Supplied material Start Marker

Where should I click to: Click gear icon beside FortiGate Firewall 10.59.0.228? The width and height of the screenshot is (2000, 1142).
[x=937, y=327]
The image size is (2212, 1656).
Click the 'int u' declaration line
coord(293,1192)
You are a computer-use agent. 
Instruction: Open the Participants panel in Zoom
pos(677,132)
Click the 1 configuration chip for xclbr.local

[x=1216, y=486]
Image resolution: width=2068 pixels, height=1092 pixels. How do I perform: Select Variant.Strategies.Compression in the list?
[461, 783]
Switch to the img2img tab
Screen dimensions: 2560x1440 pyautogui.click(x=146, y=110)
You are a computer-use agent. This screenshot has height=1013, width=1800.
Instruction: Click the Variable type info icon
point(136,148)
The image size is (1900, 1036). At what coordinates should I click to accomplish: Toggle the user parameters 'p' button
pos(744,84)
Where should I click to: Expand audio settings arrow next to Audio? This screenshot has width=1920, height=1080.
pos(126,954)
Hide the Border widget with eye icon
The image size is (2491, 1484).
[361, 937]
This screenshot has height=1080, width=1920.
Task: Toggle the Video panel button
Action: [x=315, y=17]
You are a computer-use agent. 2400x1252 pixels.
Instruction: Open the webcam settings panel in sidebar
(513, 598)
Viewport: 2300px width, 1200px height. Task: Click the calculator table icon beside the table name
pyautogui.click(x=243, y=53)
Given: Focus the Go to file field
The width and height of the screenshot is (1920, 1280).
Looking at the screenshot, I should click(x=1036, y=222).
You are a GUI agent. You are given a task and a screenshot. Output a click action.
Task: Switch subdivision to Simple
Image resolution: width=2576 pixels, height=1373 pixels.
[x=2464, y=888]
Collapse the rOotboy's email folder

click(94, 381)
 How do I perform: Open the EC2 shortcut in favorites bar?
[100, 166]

Supplied material End Marker

- Action item
Return exactly the lines from the line holding "You are a GUI" to the last line of the data, with both of those lines included and nothing added.

- Answer to this exercise
You are a GUI agent. You are given a task and a screenshot. Output a click action.
Task: Switch subdivision to Simple
Image resolution: width=2576 pixels, height=1373 pixels.
[x=2464, y=888]
Collapse the rOotboy's email folder

click(94, 381)
 How do I perform: Open the EC2 shortcut in favorites bar?
[100, 166]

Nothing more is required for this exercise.